#### [CONSIGNES]
1/ Dans l'extrait sur la justice, qui souligne que la justice du quotidien est l'un des outils du vivre ensemble ?
2/ Recopiez l'extrait sur la justice entre « La demande de » et « nos concitoyens ? », ces deux passages compris.
3/ Prolongez l'extrait sur la justice à partir de sa dernière phrase.
═══ TEXTE À LIRE ═══
Je me félicite de l'apaisement que vous appelez de vos voeux dans la présentation des textes au Parlement. De tous bords, nous avons souffert sous la précédente législature des saisines en urgence au gré des faits divers. Un apaisement devrait également naître de votre volonté de construire une justice du quotidien, dont Jean-Jacques Urvoas a raison de souligner que c'est l'un des outils du vivre ensemble.
La demande de sécurité demeure très présente dans notre société. L'aggravation constante des peines à laquelle il a été procédé sous la précédente législature n'y a pas apporté de réponse. Comment, selon vous, mieux articuler police et justice ainsi que justice et administration pénitentiaire ? Songez-vous à une nouvelle forme de peine qui, sans être l'incarcération, soit clairement lisible pour nos concitoyens ?
═══ EXTRAIT DES DONNÉES ═══
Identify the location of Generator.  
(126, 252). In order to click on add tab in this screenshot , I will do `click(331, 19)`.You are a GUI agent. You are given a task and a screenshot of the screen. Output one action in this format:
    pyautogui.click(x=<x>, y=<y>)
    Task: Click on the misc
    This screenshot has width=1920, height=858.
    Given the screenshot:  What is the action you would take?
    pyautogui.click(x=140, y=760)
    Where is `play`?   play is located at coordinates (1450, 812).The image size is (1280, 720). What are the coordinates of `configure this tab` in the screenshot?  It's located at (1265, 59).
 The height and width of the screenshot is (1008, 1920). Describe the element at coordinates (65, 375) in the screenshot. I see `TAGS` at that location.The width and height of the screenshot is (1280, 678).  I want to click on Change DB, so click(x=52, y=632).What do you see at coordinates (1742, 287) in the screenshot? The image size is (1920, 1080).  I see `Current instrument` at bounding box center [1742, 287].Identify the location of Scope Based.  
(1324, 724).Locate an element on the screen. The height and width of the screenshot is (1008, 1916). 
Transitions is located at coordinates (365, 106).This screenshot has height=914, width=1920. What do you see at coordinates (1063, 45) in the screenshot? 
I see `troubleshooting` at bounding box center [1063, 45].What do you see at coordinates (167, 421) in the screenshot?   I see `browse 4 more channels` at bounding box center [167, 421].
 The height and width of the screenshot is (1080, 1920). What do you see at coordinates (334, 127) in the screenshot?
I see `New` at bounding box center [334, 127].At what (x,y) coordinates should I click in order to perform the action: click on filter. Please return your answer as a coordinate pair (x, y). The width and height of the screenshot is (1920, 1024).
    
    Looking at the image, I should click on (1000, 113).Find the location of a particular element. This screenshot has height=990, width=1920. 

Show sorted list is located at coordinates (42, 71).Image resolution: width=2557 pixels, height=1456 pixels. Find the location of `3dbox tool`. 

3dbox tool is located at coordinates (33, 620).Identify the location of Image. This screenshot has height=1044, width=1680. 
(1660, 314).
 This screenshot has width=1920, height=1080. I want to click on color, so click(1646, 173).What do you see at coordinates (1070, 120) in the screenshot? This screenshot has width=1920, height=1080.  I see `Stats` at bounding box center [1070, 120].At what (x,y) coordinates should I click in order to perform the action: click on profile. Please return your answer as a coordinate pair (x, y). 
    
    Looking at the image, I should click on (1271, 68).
═══
#### [RÉPONSES]
1/ Jean-Jacques Urvoas.

2/
La demande de sécurité demeure très présente dans notre société. L'aggravation constante des peines à laquelle il a été procédé sous la précédente législature n'y a pas apporté de réponse. Comment, selon vous, mieux articuler police et justice ainsi que justice et administration pénitentiaire ? Songez-vous à une nouvelle forme de peine qui, sans être l'incarcération, soit clairement lisible pour nos concitoyens ?

3/
Vous avez dit la nécessité de conserver les juges d'instruction, notamment pour lutter contre la délinquance économique et financière. Mais, comme l'a bien montré un appel des juges, tout est question de saisine et donc de politique pénale. Avez-vous l'intention de relancer la lutte contre cette forme de délinquance, très préjudiciable pour notre société ?
Notre organisation judiciaire est aujourd'hui éminemment complexe. Envisagez-vous de la rationaliser, autour notamment d'un tribunal de première instance ?
Enfin, comment voyez-vous l'articulation entre notre droit et le droit européen, issu des directives mais aussi de la jurisprudence de la Cour européenne des droits de l'homme qui, si elle fait progresser en certains domaines, heurte aussi parfois notre droit ?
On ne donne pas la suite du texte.